Crypto Myths and Truths

Myth: Crypto is hard to use. Truth: Writing cryptography algorithms and products is difficult. Using it is easy.

Myth: Cryptography is expensive. Truth: Some cryptography is free to use for the end-user (such as SSL-encrypted Web pages). But, your organization will have to pay the price of purchasing, creating, protecting and managing server certificates.

As with any security measures, deploying cryptography requires planning, counting the cost of deployment, user education, support and maintenance.

Myth: Cryptography must be deployed everywhere in an organization. Truth: Cryptographic solutions should be deployed where and how your risk assessment indicates they will do the most good.

Myth: When we have cryptography everywhere, we will no longer need firewalls or antivirus or ... Truth: Cryptographic solutions can and may be effectively deployed and used as part of an organizations overall risk mitigation plan.

The Rest of the Story

Crypto is not a magic bullet. It may be part of a computer and network security defensive arsenal.

Since a user has to occasionally access sensitive data, all encrypted data, to be useful, becomes unencrypted for use. Sometimes individual files are decrypted, sometimes the whole hard drive. This is the point of vulnerability for sensitive information, and this is where other controls and practices are needed.

To ensure that your encryption investment holds its value, an organization must rely on synergistic controls—combining various measures, mechanisms, and methods—shored up by encryption (where it makes sense).

Strong encryption accessed via weak passwords, for example, merely slows down an attacker.

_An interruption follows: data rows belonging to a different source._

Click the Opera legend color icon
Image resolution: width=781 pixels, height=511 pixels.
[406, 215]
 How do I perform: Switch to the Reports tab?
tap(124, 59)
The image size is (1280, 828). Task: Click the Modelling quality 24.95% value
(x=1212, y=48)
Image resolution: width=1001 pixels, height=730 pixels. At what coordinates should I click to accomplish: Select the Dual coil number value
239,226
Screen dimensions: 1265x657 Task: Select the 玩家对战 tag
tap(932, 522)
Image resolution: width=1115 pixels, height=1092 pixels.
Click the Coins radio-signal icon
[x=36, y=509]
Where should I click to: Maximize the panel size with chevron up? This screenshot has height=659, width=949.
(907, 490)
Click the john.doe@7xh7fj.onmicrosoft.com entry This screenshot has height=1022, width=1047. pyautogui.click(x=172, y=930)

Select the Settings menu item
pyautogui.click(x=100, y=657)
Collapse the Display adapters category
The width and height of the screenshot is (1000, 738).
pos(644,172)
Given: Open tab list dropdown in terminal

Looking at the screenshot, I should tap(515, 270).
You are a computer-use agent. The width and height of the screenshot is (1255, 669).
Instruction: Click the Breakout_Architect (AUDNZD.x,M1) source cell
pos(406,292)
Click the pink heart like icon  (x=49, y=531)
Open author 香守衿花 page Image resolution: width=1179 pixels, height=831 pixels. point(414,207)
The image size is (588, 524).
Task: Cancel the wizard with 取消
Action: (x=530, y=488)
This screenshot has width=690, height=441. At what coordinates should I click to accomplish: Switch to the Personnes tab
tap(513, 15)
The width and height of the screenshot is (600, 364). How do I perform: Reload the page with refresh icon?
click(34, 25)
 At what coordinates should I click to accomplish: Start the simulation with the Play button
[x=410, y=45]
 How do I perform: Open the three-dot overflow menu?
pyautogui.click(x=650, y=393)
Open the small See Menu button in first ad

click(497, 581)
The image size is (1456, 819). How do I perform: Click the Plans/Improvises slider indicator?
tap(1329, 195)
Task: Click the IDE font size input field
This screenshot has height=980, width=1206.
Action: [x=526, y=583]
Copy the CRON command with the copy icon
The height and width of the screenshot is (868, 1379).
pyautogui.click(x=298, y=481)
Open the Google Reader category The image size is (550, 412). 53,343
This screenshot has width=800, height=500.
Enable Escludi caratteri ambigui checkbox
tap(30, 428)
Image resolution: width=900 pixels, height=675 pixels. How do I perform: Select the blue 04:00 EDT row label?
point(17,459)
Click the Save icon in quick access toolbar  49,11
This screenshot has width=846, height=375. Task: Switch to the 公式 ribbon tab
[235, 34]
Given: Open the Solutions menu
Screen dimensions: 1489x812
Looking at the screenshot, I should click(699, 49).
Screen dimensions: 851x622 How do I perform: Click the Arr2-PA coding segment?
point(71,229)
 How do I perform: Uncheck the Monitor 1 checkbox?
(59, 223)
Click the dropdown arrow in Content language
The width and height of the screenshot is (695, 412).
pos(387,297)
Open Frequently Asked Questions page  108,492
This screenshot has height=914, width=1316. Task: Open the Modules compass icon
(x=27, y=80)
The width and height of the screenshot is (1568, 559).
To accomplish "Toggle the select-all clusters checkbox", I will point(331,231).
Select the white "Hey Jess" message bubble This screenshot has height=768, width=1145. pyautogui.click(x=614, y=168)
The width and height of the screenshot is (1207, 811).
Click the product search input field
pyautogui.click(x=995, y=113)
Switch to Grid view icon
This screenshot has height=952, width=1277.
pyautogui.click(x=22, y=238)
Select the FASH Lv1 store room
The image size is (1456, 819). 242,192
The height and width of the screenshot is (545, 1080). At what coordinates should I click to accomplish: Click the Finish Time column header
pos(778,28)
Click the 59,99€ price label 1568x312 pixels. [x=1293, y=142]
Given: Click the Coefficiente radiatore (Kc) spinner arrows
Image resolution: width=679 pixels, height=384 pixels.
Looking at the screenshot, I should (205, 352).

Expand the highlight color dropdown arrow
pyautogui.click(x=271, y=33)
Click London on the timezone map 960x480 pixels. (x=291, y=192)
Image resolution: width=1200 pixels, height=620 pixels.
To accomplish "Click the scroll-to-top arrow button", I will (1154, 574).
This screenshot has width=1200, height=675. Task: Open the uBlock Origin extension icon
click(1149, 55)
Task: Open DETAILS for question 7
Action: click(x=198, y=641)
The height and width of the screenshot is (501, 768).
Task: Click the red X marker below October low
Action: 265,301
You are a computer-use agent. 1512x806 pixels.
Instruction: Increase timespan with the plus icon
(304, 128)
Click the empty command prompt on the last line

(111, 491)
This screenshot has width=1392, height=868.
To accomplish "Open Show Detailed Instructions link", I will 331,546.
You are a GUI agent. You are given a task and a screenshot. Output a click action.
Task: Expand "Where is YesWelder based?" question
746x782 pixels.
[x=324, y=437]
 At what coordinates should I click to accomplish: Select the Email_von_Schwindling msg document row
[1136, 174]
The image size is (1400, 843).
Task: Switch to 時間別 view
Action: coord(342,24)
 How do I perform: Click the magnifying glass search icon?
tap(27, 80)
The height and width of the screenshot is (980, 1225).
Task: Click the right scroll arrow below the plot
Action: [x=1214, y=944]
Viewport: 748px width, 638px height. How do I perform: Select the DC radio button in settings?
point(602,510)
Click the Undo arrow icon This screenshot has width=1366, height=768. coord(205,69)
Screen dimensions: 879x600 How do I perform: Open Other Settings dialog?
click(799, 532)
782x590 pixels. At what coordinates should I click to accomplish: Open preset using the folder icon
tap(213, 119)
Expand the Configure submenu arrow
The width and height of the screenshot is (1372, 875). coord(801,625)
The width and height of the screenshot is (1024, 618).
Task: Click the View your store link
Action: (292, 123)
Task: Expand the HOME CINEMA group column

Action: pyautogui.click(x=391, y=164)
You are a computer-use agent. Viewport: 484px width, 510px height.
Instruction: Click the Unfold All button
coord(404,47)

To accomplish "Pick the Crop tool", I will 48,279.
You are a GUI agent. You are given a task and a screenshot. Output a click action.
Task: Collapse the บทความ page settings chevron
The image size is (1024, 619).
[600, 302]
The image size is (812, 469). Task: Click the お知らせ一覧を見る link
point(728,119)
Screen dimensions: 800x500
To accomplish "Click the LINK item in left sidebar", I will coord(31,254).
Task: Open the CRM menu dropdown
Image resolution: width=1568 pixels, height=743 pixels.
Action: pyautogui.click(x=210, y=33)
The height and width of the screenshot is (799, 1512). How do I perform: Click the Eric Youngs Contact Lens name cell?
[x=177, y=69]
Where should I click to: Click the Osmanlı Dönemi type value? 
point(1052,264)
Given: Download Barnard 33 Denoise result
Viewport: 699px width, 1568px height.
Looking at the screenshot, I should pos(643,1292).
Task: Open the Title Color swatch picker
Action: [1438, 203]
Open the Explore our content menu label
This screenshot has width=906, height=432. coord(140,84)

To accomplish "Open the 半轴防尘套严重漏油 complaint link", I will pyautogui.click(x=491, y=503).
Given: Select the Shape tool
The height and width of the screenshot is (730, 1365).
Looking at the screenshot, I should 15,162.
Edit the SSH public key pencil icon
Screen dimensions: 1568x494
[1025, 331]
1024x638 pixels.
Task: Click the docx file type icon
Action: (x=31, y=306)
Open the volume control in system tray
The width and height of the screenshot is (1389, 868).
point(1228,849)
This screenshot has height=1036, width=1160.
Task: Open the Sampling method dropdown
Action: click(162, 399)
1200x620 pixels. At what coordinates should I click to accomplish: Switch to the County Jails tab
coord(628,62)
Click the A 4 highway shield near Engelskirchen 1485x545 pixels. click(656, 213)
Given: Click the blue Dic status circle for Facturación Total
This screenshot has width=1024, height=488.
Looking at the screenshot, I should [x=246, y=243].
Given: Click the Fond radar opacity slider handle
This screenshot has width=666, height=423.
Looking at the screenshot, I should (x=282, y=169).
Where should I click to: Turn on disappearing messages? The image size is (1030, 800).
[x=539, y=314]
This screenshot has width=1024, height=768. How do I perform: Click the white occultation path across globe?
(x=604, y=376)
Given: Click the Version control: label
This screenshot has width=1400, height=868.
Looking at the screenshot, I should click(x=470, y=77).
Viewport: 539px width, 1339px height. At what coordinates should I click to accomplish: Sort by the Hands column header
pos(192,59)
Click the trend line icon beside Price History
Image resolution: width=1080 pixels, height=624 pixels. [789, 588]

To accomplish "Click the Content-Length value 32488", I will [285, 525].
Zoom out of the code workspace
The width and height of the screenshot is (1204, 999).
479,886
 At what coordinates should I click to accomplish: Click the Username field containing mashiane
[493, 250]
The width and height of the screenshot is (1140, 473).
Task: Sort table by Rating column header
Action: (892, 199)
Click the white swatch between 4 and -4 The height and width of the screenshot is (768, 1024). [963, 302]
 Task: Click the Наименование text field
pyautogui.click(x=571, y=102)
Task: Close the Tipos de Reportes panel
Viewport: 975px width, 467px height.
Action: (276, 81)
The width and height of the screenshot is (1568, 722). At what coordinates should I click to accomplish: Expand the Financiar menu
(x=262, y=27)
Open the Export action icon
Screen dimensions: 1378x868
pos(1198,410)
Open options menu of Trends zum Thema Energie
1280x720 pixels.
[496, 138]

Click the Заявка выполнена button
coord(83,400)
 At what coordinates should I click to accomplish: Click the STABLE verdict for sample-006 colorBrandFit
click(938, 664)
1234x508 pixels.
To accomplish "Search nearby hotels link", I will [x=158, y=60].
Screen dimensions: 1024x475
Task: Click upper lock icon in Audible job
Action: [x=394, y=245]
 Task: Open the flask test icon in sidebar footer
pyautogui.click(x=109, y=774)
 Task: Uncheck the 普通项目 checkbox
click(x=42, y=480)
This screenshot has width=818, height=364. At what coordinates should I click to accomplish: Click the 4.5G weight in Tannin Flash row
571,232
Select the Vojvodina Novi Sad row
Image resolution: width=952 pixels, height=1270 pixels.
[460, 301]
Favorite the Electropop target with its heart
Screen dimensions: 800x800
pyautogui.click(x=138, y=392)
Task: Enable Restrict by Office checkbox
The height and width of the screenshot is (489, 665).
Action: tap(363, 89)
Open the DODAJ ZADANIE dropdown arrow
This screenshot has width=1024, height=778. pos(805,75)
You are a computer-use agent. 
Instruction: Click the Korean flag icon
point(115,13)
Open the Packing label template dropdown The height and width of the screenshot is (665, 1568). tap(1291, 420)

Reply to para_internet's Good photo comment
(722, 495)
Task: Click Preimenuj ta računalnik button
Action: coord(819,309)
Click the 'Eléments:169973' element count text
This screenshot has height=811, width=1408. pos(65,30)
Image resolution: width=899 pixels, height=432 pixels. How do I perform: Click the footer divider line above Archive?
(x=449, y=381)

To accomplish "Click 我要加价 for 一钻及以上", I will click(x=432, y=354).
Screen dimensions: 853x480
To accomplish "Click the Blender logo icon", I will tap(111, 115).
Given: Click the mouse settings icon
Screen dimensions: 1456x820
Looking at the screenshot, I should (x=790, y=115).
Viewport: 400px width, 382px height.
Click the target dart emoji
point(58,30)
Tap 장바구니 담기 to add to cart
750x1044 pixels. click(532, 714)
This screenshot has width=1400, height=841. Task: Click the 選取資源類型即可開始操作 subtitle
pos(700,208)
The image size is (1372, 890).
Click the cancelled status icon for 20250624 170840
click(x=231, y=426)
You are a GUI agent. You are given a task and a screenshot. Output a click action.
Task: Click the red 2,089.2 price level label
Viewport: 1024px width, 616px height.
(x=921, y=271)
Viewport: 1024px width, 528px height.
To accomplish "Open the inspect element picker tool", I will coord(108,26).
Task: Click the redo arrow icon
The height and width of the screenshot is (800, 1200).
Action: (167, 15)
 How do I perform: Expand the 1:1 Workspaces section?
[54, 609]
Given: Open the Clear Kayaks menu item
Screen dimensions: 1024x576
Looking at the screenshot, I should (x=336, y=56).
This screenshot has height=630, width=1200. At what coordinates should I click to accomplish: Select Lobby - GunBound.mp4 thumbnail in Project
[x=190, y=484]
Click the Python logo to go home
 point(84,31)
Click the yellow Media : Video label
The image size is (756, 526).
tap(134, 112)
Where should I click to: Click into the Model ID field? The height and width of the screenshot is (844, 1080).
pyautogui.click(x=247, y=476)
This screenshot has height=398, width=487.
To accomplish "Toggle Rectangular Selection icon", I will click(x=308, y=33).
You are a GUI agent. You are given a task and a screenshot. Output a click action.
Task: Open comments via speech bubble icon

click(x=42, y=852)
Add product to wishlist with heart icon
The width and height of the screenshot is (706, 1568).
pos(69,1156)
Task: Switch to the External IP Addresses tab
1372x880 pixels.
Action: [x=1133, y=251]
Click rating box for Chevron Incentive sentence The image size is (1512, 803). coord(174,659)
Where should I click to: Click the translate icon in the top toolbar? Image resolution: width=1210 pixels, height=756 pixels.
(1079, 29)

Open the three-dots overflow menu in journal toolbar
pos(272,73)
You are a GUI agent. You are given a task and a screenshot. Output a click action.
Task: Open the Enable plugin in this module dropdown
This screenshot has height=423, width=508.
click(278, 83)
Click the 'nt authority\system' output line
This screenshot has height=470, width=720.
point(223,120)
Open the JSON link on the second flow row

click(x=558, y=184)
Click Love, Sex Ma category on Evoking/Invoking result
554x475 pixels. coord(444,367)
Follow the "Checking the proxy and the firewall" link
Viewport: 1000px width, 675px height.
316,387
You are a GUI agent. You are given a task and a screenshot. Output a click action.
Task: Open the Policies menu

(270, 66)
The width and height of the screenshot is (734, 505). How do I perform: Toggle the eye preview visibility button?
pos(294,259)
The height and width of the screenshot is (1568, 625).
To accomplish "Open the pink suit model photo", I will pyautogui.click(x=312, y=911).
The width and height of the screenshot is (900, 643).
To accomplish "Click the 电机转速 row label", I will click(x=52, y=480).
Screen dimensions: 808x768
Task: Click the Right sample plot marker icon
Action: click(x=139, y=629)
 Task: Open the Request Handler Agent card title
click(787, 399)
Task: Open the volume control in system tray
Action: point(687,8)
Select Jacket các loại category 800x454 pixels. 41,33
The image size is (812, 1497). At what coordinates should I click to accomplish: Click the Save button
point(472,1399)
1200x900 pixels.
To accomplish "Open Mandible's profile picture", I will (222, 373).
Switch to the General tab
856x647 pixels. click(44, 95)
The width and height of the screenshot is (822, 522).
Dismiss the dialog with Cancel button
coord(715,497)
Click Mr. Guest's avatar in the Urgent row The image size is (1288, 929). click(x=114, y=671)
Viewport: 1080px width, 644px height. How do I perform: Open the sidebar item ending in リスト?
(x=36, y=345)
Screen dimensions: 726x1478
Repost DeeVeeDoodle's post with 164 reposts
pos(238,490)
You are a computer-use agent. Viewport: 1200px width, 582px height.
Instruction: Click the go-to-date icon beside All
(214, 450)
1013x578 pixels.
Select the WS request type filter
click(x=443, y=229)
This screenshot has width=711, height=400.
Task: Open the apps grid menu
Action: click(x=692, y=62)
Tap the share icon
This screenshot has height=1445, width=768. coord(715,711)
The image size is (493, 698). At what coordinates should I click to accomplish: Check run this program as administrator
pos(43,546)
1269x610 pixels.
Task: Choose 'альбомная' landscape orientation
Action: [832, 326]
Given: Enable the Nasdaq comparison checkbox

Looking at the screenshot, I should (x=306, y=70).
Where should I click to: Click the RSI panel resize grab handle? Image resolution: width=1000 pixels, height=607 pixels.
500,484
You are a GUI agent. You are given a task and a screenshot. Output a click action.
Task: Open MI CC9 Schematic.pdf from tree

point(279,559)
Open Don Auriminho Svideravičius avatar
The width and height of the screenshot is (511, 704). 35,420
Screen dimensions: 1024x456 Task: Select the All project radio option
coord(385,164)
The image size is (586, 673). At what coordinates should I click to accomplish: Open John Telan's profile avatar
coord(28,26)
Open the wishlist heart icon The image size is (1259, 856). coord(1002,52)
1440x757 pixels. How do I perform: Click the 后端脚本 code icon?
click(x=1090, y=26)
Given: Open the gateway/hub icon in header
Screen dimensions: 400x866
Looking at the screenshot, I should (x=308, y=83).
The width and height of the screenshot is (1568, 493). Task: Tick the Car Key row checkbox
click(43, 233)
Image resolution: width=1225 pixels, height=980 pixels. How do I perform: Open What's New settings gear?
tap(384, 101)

As CIOs evaluate their organization’s security strategy, it is important they realize how powerful encryption can be when aligned with other security solutions and strategies. Otherwise, it becomes just another security step that seems right, but does little.

Peter Tippett is CTO of Cybertrust and chief scientist for ICSA Labs, a division of Cybertrust. He specializes in the utilization of large-scale risk models and research to create pragmatic, corporate-wide security programs.